How Fishori works
This page explains what the site does, what it assumes, and what it cannot promise. If something here conflicts with an experienced keeper you trust, listen to them and your own observations first.
1. How compatibility is evaluated (pairs)
The pair checker compares two species using structured fields on each profile — not forum anecdotes and not shop tank labels. Verdicts are intentionally conservative, especially where size, temperament, or water ranges diverge.
- Adult size vs shop size. Many fish are sold small but grow fast. Fishori uses realistic adult lengths (and typical aquarium sizes where we track them) when judging space and predation risk — not the size in the shop tank photo.
- Tank volume. Each species has a minimum tank on file. For pairs, the engine considers whether your stated volume (if you enter one) is plausible for both adults together — not “will they fit in a bag.”
- Predation risk. Mouth gap, “may eat small fish” flags, and adult length ratios feed into whether a mix is treated as RISKY or only CAUTION with clear warnings.
- Temperament. Peaceful vs semi-aggressive vs aggressive labels drive how much conflict risk we assume when territories overlap or when flow/activity levels clash.
- Fin nipping. Fin-nipper flags and notes raise the bar for mixing with long-finned or slow species.
- Schooling / group minimums. Shoaling species below their group minimum are stressed first — that stress often shows up as nipping or hiding, which then breaks community mixes.
- Water overlap. Temperature and pH windows must overlap enough to be realistic to keep together; missing overlap is a hard problem, not something we paper over.
- Activity and stress mismatch. Very boisterous fish next to shy, low-flow specialists can be flagged even when water “matches on paper.”
- Territorial behaviour. Where profiles note territory or line-of-sight needs, that feeds cautions — especially for pairs involving cichlids, gouramis, or similar.
Try it directly: Compatibility checker.
2. How the tank engine works (multi-fish)
The tank builder looks at your whole list at once — not only pairwise checks in isolation. That matters because stocking problems often come from combinations (three “mild” species that all stress each other) rather than a single bad pair.
- Multiple species are evaluated together against tank volume, temperament spread, and repeated risk patterns.
- Issues are grouped so the main blockers surface first instead of burying you in noise.
- When several things are wrong, the engine prioritises primary failures (for example, predation or impossible water overlap) before softer cautions.
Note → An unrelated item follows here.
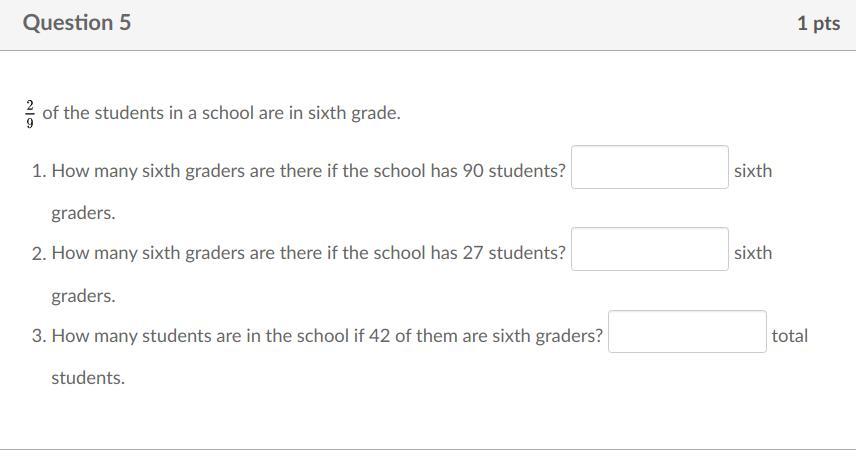Click 'sixth' after the first answer box
856x457 pixels.
pyautogui.click(x=753, y=171)
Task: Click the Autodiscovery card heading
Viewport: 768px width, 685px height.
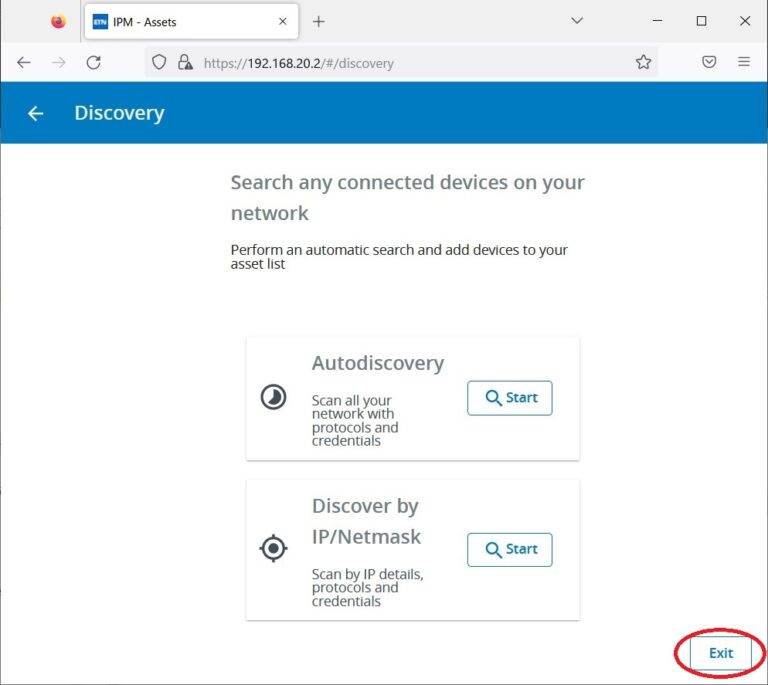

- The default stance is beginner-safe: if good references disagree, we bias toward the option that avoids preventable mistakes — especially undersized tanks and risky predation mixes.
3. Why Fishori avoids guarantees
- Fish are individuals. Two fish of the same species can behave differently in the same tank.
- Layout matters: rock piles, sight breaks, line of sight, and introduction order change outcomes.
- Published care advice sometimes disagrees. We record confidence honestly and prefer the safer interpretation.
- Shops and social feeds often show juveniles or short-term setups that do not reflect adulthood.
A GOOD verdict means “no red flags on the data we have and the rules we apply” — not a promise that your specific fish will thrive together forever.
4. Sources and research fields
Species pages can list linked references and free-text evidence notes. Each profile also carries researchStatus (how far internal review has gone) and sourceConfidence (how tight the numbers feel against what is on file). Those labels are there so you know where a record is strong vs where you should double-check with your own books or club.
More detail on how we think about sources: Source transparency.
5. Limitations (honest)
- Fishori is not a replacement for an experienced aquarist who knows your water, your room temperature, and your habits.
- It does not simulate real ecosystems — only the fields we model.
- It cannot predict illness, aggression from breeding condition, or a single dominant individual.
- Data grows and changes; a profile may improve over time as we tighten sources.
6. What Fishori is best used for
- Pre-purchase screening: “Is this mix obviously wrong before I pay?”
- Beginner planning: tank size, temperament, and obvious predation traps.
- Avoiding common mistakes: undersized tanks, wrong temperature bands, fin-nipper + long-fin combos.
- Understanding risk: why a mix is CAUTION vs RISKY, in plain language.